The impact of the project on the organisation and/or its environment should be considered and included in the case analysis. For some project situations it may be possible to quantify the cost/benefit of the change impact, while for others a descriptive narrative becomes part of the business case. An example is the impact of the project on stakeholders and internal processes. Should the change be significant, a change management approach may be required and associated change management costs estimated and included in project costing.


One of the business case objectives is to address the 'architecture' question by developing and evaluating options about 'what' are the alternatives and 'which' one is the best. Each project has alternatives, even it is the most obvious one of 'doing nothing'. They provide the decision-makers with choices since they are not obliged to accept the one that is recommended in the business case report.

Each alternative is evaluated according to the same approach as outlined above. This provides a consistent framework for determining the merit of each option and for reaching a conclusion on an outcome that can be recommended to the decision-maker. While the core of the approach remains the same across all projects, variations may be introduced to take into consideration the uniqueness of individual projects and their contexts. The recommended (preferred) option is derived from the business case analysis. There needs to be a dear link between the two to justify the choice made. In other words, the recommendations flow logically from the completed analysis.
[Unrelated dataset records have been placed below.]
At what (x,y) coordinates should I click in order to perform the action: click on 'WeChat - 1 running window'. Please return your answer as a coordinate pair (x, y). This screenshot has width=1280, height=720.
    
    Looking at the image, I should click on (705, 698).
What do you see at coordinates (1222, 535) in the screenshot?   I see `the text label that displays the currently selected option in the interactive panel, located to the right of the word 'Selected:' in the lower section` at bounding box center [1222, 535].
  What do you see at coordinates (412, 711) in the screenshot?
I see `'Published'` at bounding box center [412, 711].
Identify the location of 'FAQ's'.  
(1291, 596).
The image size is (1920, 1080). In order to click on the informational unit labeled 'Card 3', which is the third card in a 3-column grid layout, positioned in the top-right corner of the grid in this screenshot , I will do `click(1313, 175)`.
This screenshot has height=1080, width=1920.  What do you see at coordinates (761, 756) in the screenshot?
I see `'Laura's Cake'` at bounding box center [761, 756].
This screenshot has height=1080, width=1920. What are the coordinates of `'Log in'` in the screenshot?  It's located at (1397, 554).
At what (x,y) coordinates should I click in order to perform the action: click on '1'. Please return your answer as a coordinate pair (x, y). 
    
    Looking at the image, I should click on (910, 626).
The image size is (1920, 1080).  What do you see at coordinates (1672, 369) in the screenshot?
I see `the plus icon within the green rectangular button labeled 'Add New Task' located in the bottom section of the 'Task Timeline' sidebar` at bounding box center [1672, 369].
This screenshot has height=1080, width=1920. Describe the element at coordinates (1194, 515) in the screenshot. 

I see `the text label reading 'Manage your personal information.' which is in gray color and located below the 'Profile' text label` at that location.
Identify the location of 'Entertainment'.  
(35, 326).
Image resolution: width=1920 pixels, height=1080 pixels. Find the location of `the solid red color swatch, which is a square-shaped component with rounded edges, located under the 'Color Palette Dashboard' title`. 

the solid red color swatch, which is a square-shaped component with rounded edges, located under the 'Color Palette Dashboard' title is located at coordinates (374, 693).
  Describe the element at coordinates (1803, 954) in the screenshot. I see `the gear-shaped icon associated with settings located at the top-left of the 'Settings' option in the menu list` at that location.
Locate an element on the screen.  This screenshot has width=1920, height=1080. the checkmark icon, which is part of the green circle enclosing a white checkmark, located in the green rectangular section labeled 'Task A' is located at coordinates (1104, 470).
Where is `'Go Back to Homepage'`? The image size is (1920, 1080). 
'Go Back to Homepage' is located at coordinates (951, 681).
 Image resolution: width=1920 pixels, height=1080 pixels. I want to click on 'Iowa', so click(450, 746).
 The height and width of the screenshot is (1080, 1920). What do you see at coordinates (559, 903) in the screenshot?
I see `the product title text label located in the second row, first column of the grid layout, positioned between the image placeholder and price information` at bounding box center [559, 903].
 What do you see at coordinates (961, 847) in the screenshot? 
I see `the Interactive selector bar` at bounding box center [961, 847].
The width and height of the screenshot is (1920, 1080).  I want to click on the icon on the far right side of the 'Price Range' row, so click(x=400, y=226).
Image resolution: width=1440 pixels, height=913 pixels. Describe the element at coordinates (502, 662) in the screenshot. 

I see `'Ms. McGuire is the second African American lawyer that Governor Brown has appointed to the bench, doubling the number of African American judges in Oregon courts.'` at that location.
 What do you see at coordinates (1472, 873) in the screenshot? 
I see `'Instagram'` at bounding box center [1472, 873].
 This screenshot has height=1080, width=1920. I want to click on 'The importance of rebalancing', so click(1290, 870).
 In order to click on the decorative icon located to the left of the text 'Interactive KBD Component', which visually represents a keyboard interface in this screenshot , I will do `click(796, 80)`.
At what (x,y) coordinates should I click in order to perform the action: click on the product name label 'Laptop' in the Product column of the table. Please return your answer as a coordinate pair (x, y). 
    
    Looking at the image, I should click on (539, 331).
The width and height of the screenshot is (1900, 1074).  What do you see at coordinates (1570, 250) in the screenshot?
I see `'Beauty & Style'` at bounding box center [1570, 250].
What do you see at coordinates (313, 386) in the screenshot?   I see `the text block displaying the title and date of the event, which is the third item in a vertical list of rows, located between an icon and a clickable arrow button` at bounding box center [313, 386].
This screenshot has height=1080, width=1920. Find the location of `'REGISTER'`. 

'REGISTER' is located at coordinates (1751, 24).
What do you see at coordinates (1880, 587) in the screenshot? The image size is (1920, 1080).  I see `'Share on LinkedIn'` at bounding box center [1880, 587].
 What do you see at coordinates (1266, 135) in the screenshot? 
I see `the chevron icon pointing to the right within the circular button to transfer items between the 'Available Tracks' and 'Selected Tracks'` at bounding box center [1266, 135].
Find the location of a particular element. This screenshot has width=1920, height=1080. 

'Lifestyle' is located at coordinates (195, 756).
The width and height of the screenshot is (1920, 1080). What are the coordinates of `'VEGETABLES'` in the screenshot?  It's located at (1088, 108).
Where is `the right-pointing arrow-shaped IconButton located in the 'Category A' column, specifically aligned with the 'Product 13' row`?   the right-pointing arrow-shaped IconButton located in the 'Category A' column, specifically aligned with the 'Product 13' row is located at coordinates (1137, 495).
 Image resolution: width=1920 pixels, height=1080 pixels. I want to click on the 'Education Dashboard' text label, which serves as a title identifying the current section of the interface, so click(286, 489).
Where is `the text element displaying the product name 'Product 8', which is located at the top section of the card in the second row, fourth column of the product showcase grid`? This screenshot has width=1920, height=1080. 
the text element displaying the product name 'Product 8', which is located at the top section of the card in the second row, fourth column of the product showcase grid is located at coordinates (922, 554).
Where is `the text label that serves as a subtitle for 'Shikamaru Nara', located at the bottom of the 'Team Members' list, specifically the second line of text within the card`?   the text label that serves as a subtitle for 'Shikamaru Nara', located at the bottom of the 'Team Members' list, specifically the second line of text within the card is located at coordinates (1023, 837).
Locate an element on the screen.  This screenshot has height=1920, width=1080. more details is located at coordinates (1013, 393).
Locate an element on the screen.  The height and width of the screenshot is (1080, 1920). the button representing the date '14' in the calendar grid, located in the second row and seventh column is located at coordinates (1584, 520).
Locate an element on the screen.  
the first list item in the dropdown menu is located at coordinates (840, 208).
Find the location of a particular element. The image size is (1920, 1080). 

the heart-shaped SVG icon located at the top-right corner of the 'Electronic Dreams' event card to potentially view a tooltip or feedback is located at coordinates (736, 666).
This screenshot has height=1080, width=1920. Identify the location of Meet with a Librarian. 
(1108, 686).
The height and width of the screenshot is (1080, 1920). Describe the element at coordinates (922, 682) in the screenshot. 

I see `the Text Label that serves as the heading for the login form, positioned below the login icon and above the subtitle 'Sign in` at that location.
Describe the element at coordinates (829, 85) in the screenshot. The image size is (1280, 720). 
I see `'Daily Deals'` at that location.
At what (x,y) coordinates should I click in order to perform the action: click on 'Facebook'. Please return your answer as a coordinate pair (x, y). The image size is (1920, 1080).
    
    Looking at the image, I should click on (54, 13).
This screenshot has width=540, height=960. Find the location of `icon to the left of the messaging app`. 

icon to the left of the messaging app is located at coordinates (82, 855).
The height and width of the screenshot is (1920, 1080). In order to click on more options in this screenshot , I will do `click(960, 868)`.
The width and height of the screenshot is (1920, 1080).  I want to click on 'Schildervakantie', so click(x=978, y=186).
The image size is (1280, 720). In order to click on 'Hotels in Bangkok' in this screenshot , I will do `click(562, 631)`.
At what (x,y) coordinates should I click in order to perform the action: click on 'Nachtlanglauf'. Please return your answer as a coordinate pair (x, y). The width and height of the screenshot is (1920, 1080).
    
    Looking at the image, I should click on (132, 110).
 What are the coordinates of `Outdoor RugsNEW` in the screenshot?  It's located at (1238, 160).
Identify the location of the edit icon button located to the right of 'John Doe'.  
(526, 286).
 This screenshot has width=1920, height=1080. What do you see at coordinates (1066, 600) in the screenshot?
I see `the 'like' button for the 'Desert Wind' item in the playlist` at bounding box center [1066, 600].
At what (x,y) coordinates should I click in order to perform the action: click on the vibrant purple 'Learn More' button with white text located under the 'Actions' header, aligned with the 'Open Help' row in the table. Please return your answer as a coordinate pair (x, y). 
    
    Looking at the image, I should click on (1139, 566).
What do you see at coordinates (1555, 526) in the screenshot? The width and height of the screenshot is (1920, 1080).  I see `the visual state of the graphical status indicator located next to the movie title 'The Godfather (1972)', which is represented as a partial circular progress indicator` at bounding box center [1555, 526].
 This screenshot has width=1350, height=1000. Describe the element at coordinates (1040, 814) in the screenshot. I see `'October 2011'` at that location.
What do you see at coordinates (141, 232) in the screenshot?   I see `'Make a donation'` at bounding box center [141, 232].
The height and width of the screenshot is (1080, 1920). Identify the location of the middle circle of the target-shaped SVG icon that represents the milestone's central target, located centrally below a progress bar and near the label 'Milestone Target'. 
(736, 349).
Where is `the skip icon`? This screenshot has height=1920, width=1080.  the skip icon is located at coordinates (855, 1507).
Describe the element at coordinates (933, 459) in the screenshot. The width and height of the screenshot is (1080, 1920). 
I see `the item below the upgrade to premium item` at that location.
The recommendation is supported by an action plan. This addresses the decision-maker's question of 'what happens next?' Should the recommendation be accepted, a roadmap is provided on how to implement it. This would be straightforward if the recommendation were accepted as a whole, but becomes a matter of further discussion should only parts of the recommendation be accepted. Usually there is not a single recommendation but a number of primary ones supported by secondary ones to reflect the complexity of the business case outcomes.


Further material is provided in appendices. Among the more important ones are the assumptions underpinning the rationale of the business case. They include acknowledgment of the necessary conditions over which organisation has little or no control: risk events/conditions and constraints regarding costs and benefits. Detailed working sheets show how risks, costs and benefits were determined.